The heart is a beating muscle that pumps oxygen-rich blood to the body through a network of arteries and veins. What we commonly call "blood pressure" is the measurement taken when the heart's left ventricle contracts, and blood is forced through the arteries.
As the blood travels from the heart, it exerts pressure against the walls of the arteries. This is referred to as blood pressure. Blood pressure is used to evaluate the force and amount of blood being pumped from the heart as well as the flexibility and condition of the arteries.
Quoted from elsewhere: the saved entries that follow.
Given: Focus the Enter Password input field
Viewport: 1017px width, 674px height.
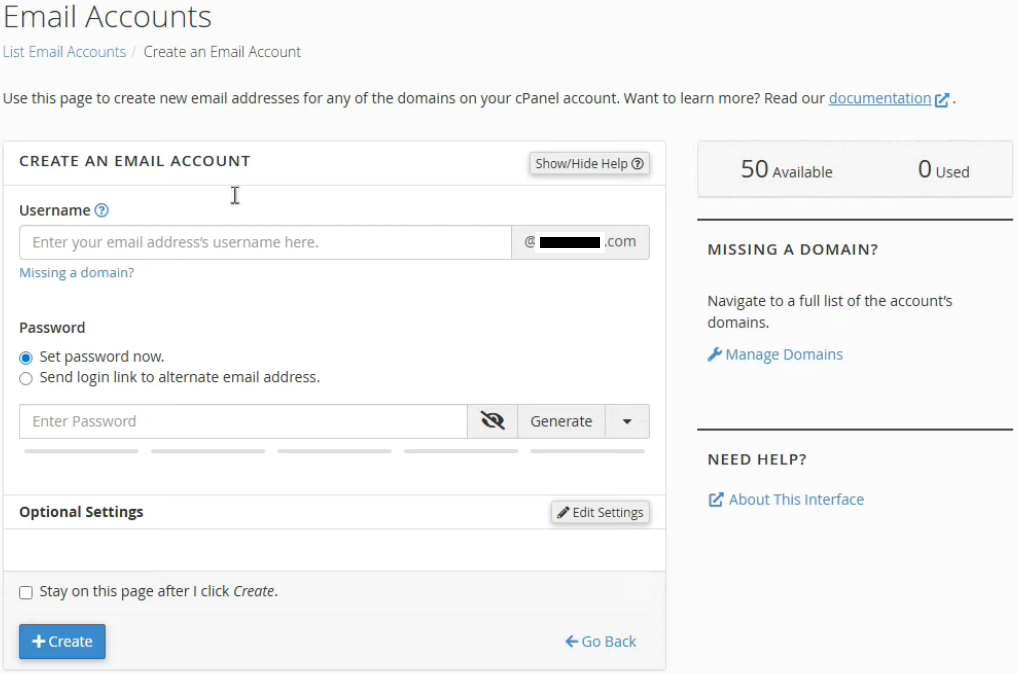Looking at the screenshot, I should click(x=243, y=421).
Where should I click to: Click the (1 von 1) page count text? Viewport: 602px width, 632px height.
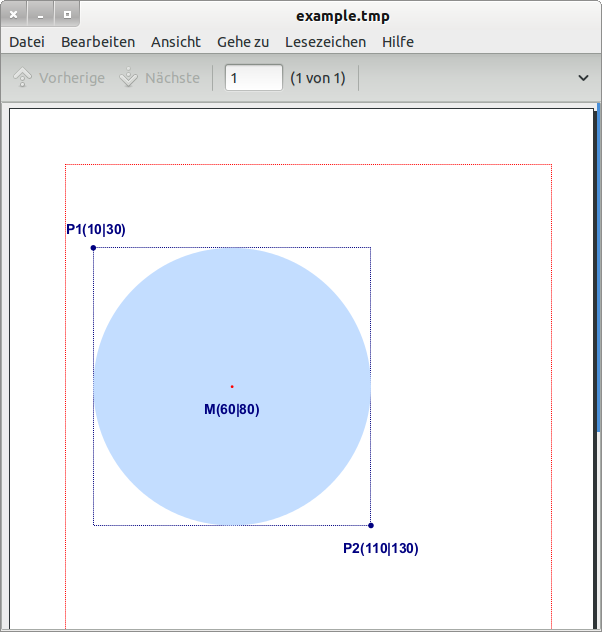pos(317,78)
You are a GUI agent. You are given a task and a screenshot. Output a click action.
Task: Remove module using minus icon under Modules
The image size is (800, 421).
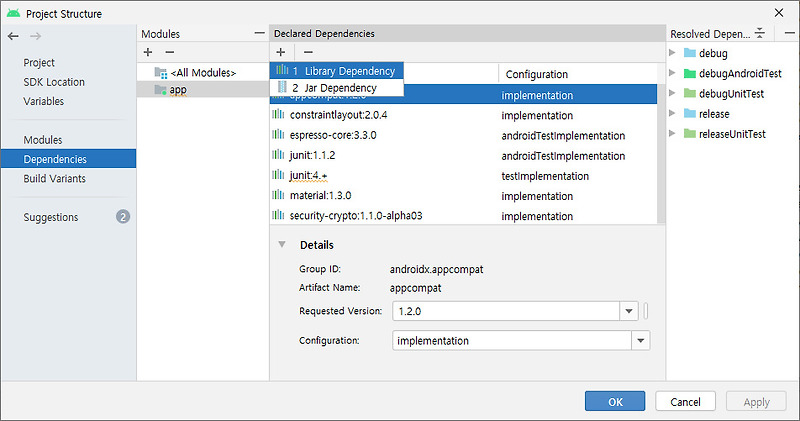[170, 52]
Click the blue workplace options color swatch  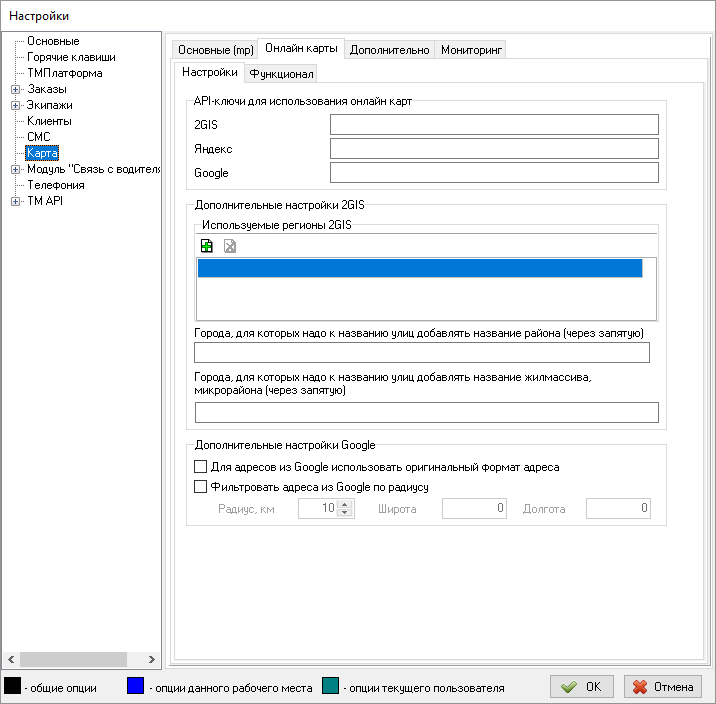[x=136, y=686]
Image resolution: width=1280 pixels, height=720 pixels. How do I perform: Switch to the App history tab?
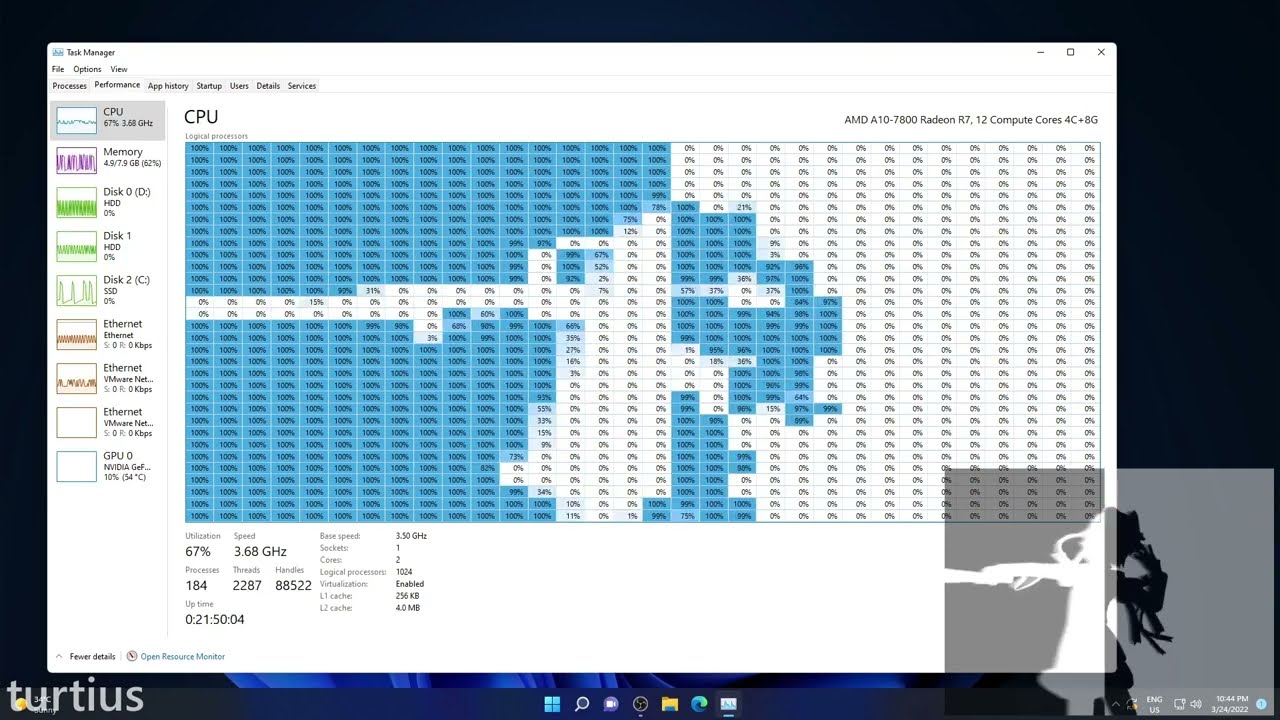(168, 86)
There are two components of a blood pressure measurement. The first is the systolic pressure, which is recorded when blood pressure is at its maximum during contraction of the left ventricle. The second component is diastolic pressure. This measurement is obtained when the blood pressure is at its lowest point when the heart is at rest between beats.
The combined measurement is read as the systolic pressure over the diastolic pressure. Abnormally high pressure within the arteries is called hypertension, or high blood pressure. Hypertension is usually diagnosed when blood pressure measurements are higher than 140 mmHg systolic and 90 mmHg diastolic on three separate occasions. Blood pressure levels between 120/80 and 139/89 are known as prehypertension and these patients should be monitored regularly.
Hypertension is linked with many medical conditions such as atherosclerosis, congestive heart failure, stroke, heart attack, and kidney damage to name a few. If left untreated, hypertension can seriously damage the heart and blood vessels. The good news is that patients with hypertension can usually control their disease with medication and with changes to diet and lifestyle.